Phase2: The implementation:
I ensured that we deploy all the managed services we use through Terraform, following the concept of Infrastructure as Code (IoC). I developed what I called the "Test Strategy for Data Quality." The strategy includes several types of testing methods that ensure the quality of the data along the pipeline. We followed Test-Driven-Development (TDD) to write our Python code for the ingestion and ETL layers. All our deployment in staging and production went through a well-designed CI/CD pipeline. We carefully designed our data lake to store our data systematically, considering data governance and security. We connected about tens of endpoints from many data sources into the data pipeline. We implemented more than a dozen of ETL jobs.
Phase3: The delivery:
Since all the data engineering work is invisible to the other teams, we had to show our work by providing reports and dashboards. I took the responsibility of building the Power BI reports and the dashboards personally. I worked together with the other teams to ensure that they can trace the business performance on the company and the team level from day one. I analyzed part of the data and wrote data science reports to answer some important business questions.

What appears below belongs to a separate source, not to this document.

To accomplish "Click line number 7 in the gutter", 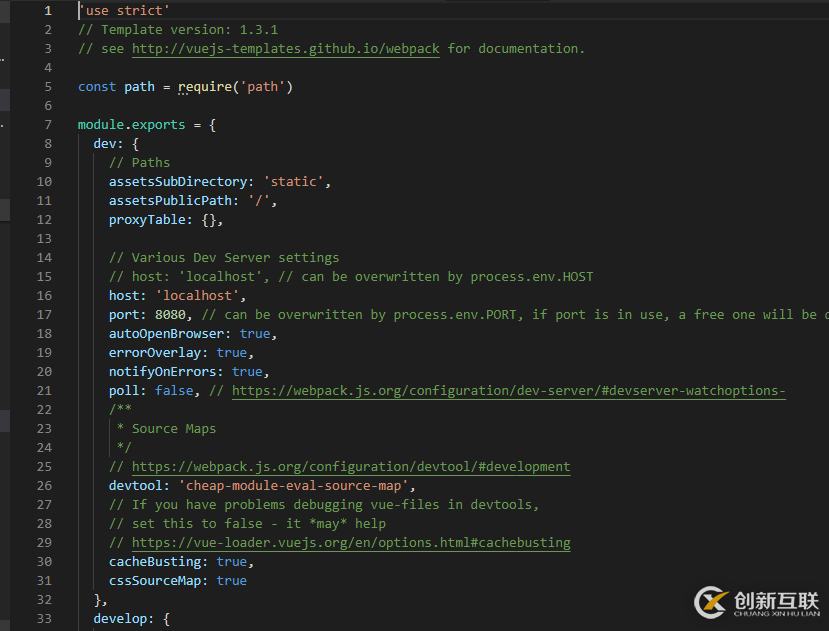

Data projects hold more uncertainty than other types of projects. For me, providing an accurate estimation was the biggest challenge. I came over that challenge by following my value no. 5. "Do the right thing and do the thing right." That translates to keep the most critical tasks that move us toward our target on the table. Never hesitate to swipe those tasks down and up based on their priorities. Take all the time needed to implement them in the best shape. That helped us to develop a solid and healthy foundation for the data pipeline. On top of that foundation, we built the flexible components of the pipeline that we kept changing to meet the business needs.